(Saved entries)
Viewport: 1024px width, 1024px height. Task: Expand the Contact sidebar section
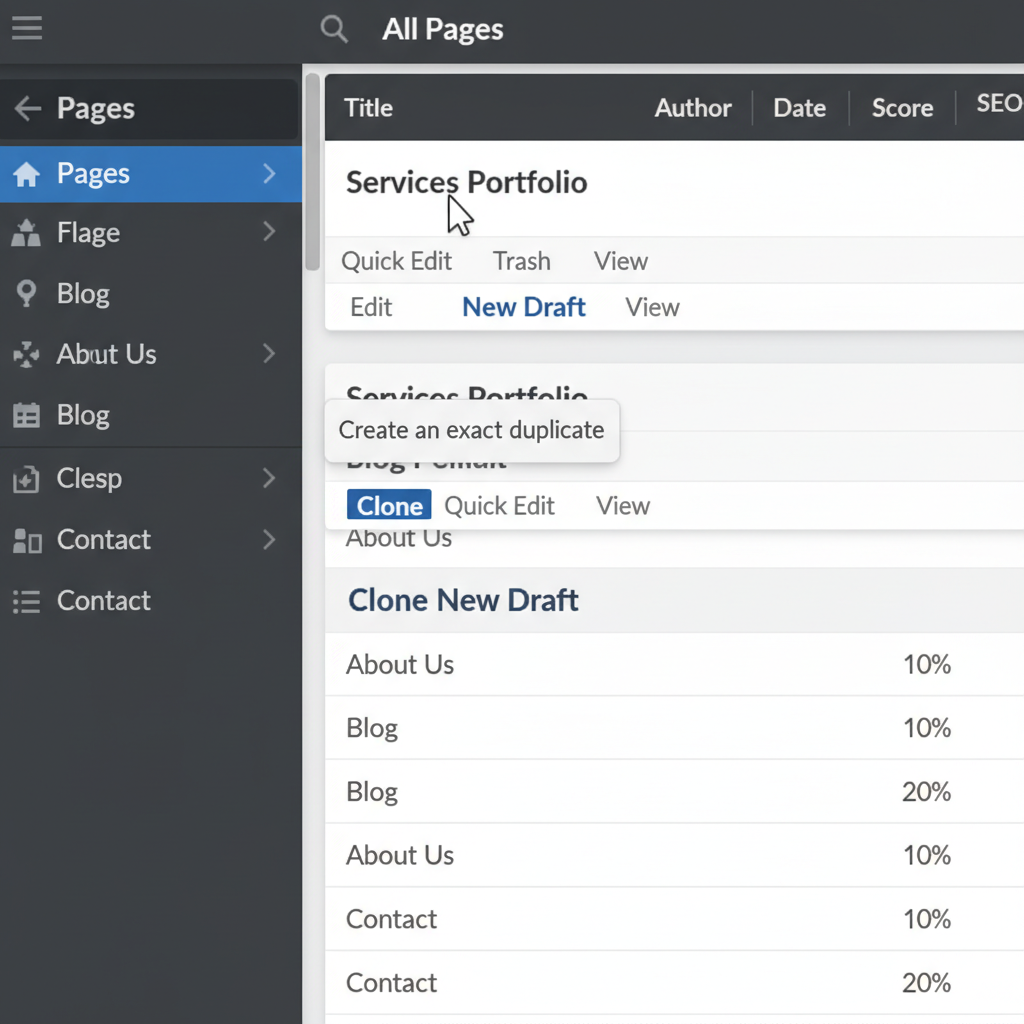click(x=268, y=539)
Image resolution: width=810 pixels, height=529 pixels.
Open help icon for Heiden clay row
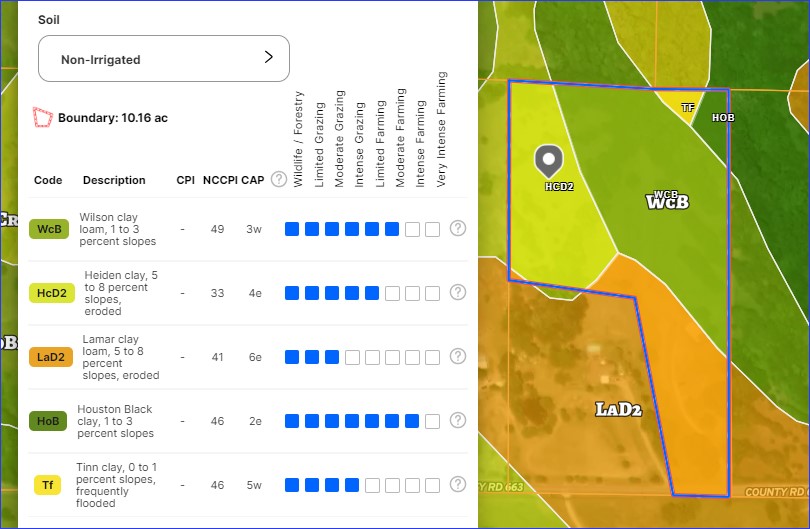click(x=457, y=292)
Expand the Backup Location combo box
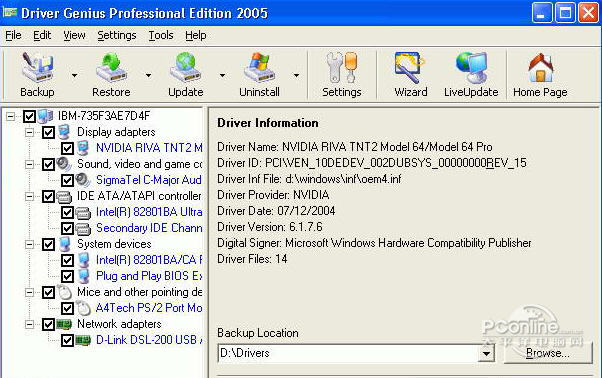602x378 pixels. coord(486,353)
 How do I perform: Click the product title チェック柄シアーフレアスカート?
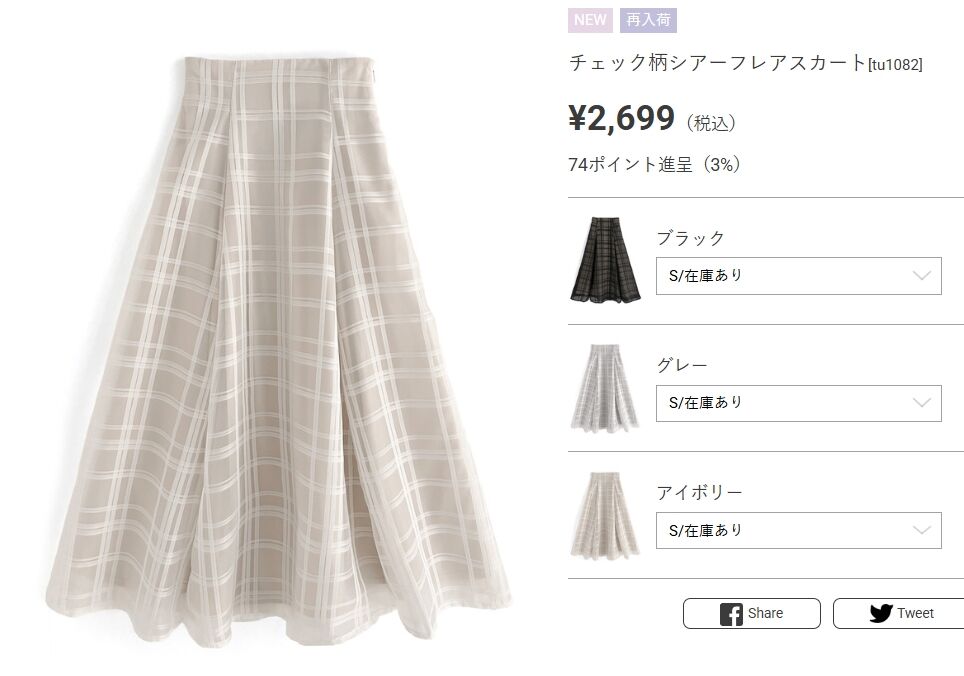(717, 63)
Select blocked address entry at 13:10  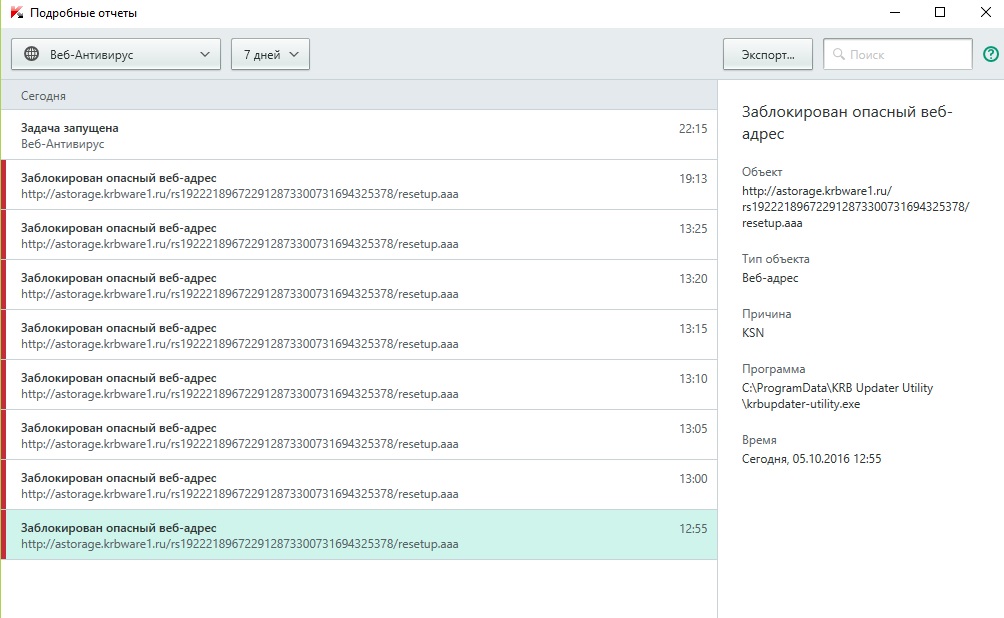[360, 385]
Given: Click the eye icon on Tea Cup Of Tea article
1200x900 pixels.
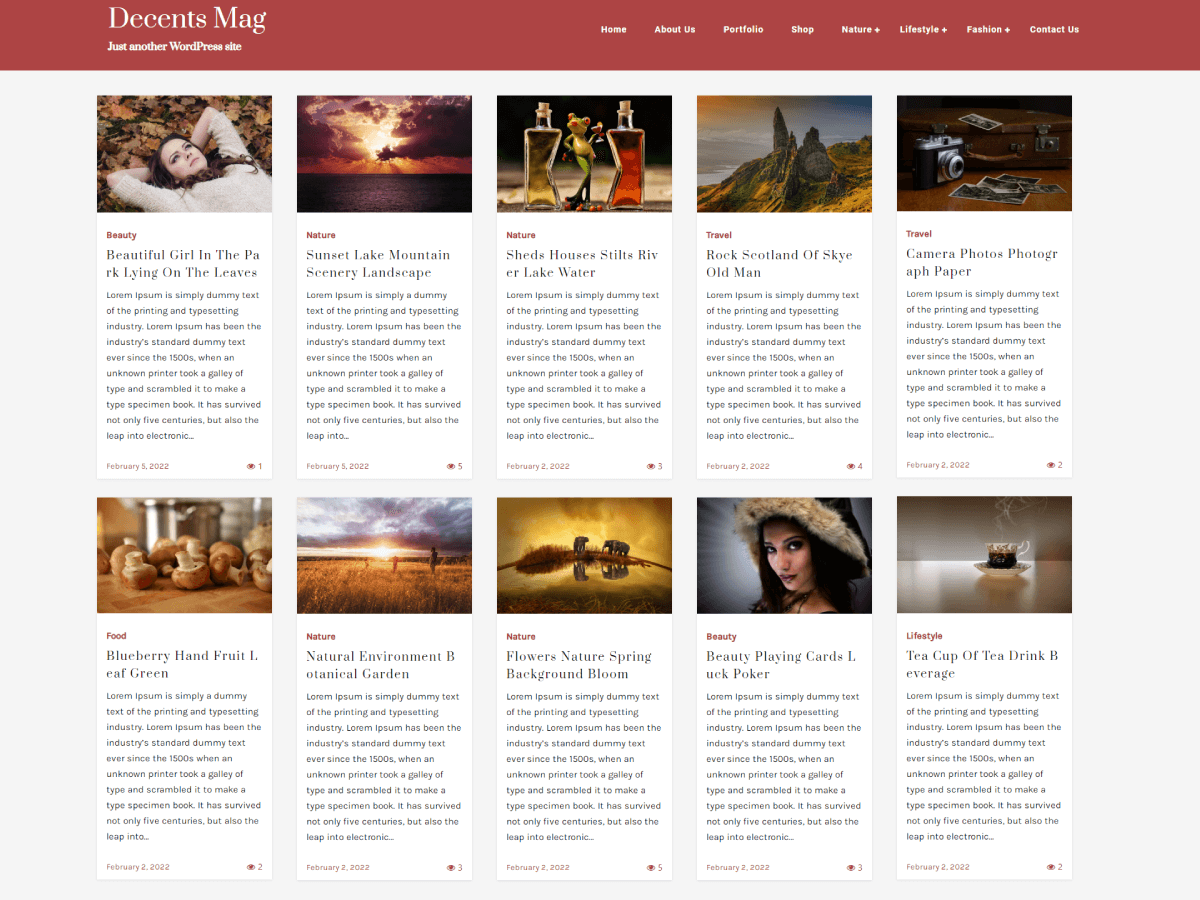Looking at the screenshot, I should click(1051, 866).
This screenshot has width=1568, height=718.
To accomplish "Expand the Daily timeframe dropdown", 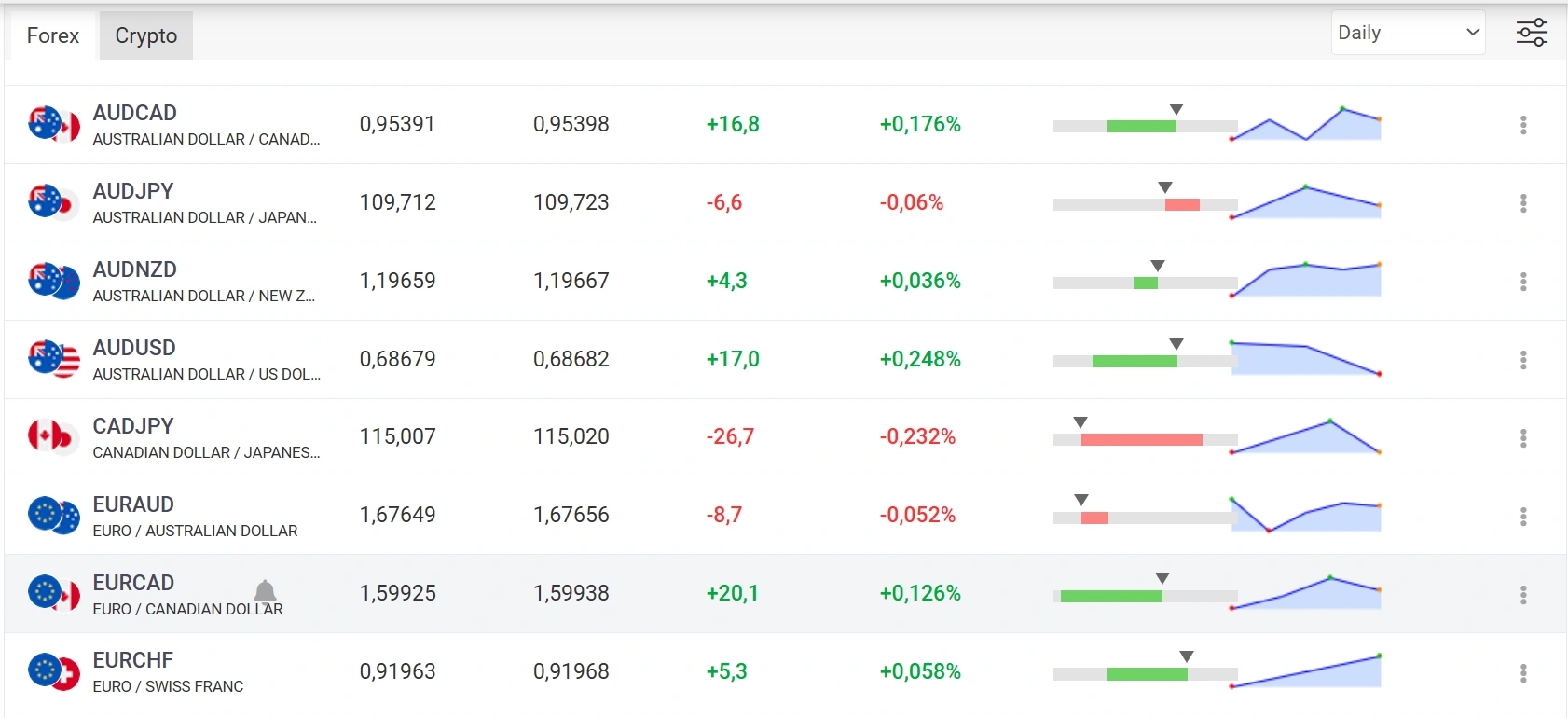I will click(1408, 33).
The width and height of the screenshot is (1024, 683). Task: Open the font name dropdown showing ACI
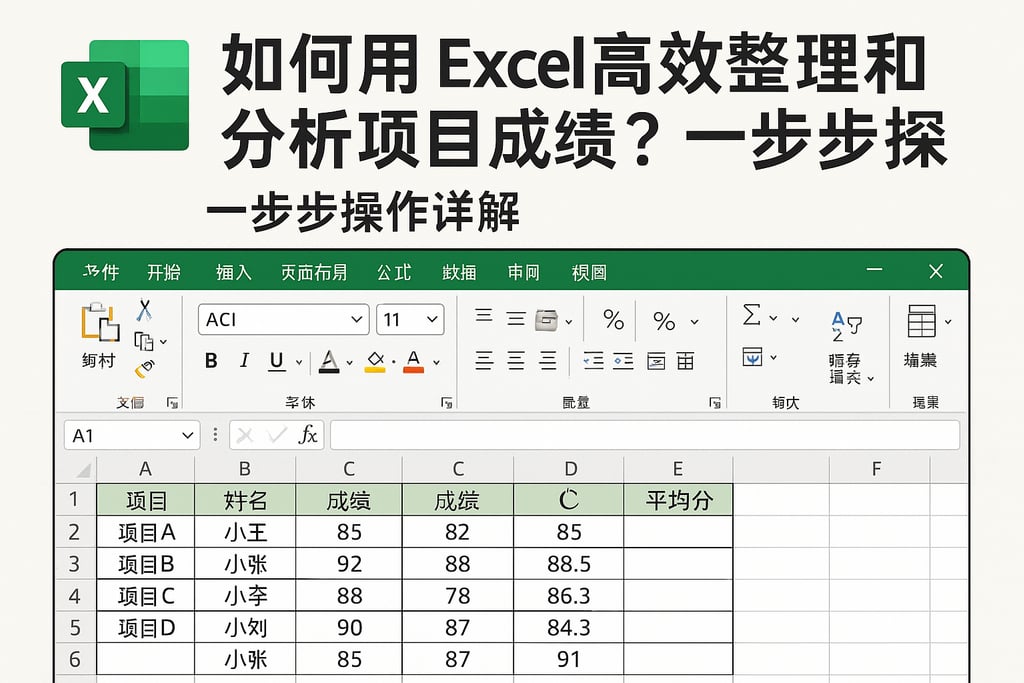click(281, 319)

* **WHAT YOU WILL DO**: The lines from the one containing "The width and" through the last line of the data above are to be transcribed exactly, both included, with all pictures left out.

* **FINAL ANSWER**:
The width and height of the screenshot is (1024, 683). Task: Open the font name dropdown showing ACI
click(281, 319)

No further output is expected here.